La rédaction d’un dictionnaire est un travail exigeant, terriblement chronophage et souvent solitaire. Il arrive hélas qu’il ne soit pas couronné de succès ; en effet le manuscrit peut rester inachevé ou, pire encore, être terminé sans être imprimé ou publié et entamer alors une hibernation prolongée dans un tiroir ou dans la réserve d’une bibliothèque. De nos jours, la technologie de la numérisation vient à la rescousse de ces dictionnaires mort-nés pour permettre leur diffusion au plus large public. Ainsi en est-il du Grosses Glossarium qui, après 240 ans d’oubli, s’apprête à sortir de sa retraite et à connaître sa première publication en ligne.
Théologien et professeur de grec à l’université de Bâle, Jakob SPRENG est également un linguiste accompli. Il travaille sans relâche, de 1740 à sa mort en 1778, à un monumental dictionnaire de langue allemande qui devait prendre le titre de Großes Glossarium der deutschen Sprache. Pendant près de quarante années, il réunit des dizaines de milliers de notes manuscrites qu’il colle dans vingt volumes et complète par 33 000 documents épars qui sont remisés dans une boîte, pour réaliser le dictionnaire le plus complet de la langue allemande de son temps. À titre de comparaison, le Dictionnaire grammatical et critique de la langue allemande de Johann Christoph ADELUNG, compilé entre 1774 et 1799, ne proposera au final “que” 50 000 entrées, soit deux fois moins que le Glossarium de SPRENG qui, pour être surpassé, devra attendre 1854 avec la parution du Deutsches Wörterbuch des frères GRIMM.
Achevé, ce dictionnaire ne sera pourtant pas imprimé du fait que SPRENG ne trouvera pas d’éditeur.
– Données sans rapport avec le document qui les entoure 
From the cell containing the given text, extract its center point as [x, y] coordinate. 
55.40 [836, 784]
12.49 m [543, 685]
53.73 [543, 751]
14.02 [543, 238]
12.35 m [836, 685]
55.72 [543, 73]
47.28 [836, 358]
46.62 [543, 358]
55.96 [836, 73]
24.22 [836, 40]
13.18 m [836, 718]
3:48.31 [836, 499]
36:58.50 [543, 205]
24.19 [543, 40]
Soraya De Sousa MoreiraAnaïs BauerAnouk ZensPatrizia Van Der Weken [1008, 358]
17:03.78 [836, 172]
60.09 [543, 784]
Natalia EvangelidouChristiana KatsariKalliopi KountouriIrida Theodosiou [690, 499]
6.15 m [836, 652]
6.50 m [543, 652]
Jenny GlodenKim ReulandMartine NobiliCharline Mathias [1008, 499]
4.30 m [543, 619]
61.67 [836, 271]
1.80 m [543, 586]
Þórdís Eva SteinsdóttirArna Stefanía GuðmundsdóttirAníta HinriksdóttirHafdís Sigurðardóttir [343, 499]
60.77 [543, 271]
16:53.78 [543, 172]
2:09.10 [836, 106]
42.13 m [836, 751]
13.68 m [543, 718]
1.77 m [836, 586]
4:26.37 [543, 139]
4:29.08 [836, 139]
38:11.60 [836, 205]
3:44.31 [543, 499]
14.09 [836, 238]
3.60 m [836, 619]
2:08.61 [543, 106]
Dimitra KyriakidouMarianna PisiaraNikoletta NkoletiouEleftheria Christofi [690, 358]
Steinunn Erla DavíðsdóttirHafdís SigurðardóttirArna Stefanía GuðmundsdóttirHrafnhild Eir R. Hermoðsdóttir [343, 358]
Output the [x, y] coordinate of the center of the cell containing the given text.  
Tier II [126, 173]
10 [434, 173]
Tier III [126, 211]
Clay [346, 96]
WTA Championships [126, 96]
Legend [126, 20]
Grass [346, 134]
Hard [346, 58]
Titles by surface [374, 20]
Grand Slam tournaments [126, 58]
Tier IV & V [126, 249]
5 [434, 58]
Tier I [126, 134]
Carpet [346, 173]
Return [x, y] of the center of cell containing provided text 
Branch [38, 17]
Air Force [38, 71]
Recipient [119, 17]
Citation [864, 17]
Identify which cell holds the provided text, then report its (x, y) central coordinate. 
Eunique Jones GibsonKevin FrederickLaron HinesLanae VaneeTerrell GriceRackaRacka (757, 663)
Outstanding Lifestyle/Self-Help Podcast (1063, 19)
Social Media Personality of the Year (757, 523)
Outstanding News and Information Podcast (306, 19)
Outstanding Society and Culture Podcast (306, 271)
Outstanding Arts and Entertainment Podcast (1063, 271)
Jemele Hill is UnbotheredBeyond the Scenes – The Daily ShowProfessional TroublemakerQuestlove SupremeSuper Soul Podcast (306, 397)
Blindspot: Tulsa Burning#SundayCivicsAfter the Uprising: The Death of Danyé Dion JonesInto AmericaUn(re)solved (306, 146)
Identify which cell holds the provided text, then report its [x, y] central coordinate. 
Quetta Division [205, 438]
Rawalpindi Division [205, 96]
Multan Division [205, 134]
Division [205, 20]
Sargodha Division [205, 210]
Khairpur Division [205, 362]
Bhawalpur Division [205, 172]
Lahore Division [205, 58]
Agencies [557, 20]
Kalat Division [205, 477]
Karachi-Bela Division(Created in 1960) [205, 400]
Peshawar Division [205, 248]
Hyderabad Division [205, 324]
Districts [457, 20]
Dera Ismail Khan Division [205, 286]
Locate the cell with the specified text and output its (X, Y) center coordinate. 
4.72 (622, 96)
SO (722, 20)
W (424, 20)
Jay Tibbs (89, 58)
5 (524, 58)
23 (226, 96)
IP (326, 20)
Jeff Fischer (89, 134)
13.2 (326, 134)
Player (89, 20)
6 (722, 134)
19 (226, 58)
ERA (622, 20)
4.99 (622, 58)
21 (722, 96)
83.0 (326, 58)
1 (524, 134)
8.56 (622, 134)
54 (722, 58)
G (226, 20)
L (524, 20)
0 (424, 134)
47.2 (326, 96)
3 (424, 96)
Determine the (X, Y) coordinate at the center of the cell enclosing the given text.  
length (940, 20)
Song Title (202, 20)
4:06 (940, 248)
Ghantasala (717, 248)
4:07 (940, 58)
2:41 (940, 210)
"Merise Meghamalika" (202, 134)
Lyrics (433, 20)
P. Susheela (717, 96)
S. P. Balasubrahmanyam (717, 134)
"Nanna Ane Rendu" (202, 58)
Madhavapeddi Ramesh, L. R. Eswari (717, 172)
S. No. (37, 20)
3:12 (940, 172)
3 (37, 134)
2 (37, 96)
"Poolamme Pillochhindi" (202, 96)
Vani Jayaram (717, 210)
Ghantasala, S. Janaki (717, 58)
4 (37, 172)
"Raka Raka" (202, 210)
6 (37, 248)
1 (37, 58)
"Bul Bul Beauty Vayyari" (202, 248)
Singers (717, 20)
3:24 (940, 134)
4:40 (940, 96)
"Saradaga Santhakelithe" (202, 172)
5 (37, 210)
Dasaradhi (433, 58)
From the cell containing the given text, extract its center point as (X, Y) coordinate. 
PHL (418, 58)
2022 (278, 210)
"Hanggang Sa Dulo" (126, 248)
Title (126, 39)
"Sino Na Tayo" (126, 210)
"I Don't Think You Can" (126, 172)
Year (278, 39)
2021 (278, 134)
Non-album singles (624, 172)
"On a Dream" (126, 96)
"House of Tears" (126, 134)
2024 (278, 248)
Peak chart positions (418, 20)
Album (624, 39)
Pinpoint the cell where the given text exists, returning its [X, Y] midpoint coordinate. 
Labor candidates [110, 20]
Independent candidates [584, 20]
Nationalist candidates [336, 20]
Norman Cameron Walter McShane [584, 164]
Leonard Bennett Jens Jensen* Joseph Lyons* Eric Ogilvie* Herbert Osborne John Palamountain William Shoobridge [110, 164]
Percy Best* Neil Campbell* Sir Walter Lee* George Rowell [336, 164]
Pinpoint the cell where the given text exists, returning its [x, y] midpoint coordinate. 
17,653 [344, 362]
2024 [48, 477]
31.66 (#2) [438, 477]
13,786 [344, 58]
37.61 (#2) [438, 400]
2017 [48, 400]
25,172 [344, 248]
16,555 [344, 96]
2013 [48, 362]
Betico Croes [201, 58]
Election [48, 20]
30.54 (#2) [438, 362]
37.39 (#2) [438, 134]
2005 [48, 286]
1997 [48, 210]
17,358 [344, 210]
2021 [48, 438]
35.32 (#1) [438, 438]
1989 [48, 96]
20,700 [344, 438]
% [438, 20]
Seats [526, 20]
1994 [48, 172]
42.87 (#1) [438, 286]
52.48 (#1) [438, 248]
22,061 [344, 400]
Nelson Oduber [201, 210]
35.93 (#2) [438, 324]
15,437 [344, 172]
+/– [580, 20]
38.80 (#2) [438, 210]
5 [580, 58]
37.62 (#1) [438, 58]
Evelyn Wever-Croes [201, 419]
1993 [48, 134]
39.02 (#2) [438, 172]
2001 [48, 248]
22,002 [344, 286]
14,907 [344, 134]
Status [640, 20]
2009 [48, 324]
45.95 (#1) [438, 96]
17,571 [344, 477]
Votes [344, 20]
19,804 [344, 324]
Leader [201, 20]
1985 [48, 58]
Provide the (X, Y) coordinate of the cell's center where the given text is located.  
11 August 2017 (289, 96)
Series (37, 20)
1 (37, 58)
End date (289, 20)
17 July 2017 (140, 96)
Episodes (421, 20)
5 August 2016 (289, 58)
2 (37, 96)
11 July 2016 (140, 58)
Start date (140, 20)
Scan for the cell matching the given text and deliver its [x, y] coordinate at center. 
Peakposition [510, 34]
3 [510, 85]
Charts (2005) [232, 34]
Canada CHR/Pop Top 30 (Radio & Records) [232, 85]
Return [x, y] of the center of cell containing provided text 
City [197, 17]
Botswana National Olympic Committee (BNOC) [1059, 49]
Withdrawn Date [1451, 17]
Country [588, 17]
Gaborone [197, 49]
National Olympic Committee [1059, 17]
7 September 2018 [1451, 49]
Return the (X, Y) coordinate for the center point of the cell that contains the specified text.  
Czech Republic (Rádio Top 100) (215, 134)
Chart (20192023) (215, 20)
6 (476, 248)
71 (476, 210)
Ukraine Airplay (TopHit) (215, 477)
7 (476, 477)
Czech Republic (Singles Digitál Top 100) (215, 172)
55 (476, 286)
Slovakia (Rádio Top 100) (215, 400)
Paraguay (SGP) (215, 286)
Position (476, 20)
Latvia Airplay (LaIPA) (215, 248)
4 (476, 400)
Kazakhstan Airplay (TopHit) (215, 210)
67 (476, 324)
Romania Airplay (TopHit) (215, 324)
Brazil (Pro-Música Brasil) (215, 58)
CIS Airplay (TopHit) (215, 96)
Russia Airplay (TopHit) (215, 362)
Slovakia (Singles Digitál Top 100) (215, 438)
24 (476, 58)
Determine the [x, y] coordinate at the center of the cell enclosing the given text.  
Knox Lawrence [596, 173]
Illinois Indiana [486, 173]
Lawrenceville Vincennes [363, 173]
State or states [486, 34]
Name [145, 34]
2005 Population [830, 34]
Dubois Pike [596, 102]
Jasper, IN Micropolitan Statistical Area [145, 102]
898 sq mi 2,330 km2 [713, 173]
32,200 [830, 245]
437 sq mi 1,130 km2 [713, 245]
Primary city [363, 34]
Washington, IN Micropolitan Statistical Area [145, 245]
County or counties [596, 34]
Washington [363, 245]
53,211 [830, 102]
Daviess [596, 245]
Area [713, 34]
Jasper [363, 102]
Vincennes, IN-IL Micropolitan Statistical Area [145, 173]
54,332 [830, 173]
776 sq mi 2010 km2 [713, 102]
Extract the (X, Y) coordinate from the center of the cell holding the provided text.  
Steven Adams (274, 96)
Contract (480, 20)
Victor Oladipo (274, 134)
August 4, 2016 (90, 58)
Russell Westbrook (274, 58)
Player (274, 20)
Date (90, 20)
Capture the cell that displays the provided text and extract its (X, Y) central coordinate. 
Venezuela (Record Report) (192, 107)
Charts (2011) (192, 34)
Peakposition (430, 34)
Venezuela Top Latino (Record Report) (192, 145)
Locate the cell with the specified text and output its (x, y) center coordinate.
En effet ce projet d’envergure n’apparaît pas commercialement viable, par manque d’acheteurs potentiels, parce qu’à l’époque l’allemand n’est pas considéré comme une langue savante capable de concurrencer le latin, ce qui sera pourtant le cas quelques décennies plus tard. SPRENG est en quelque sorte un peu trop en avance sur son temps !
Quoi qu’il en soit, les manuscrits, longtemps restés en possession des descendants de SPRENG, prennent finalement le chemin des réserves de la bibliothèque de l’université de Bâle en 1862 et se couvrent de poussière en attendant qu’un chercheur vienne les tirer de l’oubli.
Le miracle survient fortuitement grâce à des universitaires qui exhument les documents de SPRENG alors qu’ils travaillent sur un autre de ses écrits, l’Idioticon rauracum, un glossaire consacré au dialecte germanique de Bâle. Non imprimé du vivant de son auteur, le manuscrit avait fait l’objet d’une édition partielle en 1888, puis un projet de parution du texte intégral avait abouti dans les années 2010, concrétisé par la parution du livre en 2014.
C’est lors d’investigations dans le fonds d’archives de Jakob SPRENG que l’équipe menée par le philologue Heinrich LÖFFLER redécouvre les volumes du Grosses Glossarium. Ceux-ci semblent incomplets et lacunaires aux chercheurs, jusqu’au moment où ils découvrent la caisse de feuilles volantes, dissimulée sous une imposante pile d’enveloppes, pour s’apercevoir que les notes complètent parfaitement les volumes.
Après avoir mis au jour ce qu’il faut bien appeler un “trésor caché”, les linguistes et les bibliothécaires entreprennent alors un patient et méticuleux travail de restauration et de remise en forme de l’ouvrage. Un nettoyage précautionneux de chaque document est réalisé à l’aide d’une éponge et d’un micro-aspirateur, chaque page étant ensuite numérisée.
Au final, le texte devrait s’étaler sur 4 500 pages en deux colonnes. À ce jour, un tiers du glossaire est enregistré. Trois ans de travail sont programmés pour venir à bout de cette tâche et permettre la présentation du livre en ligne.
En attendant d’offrir ce patient travail à l’admiration du public et de pouvoir publier une version papier, la bibliothèque universitaire de Bâle organise depuis le 30 mai une exposition à l’occasion des 250 ans de la mort de SPRENG.
Pour réaliser ce billet, nous nous sommes référés à cet article de l’université de Bâle. Si vous voulez consulter des extraits de ce dictionnaire (en allemand), cliquez ici.
La confrérie des “dicopathes / dicophiles” se doit de saluer cette belle initiative et de former le vœu que d’autres merveilles lexicographiques soient tirées de l’oubli.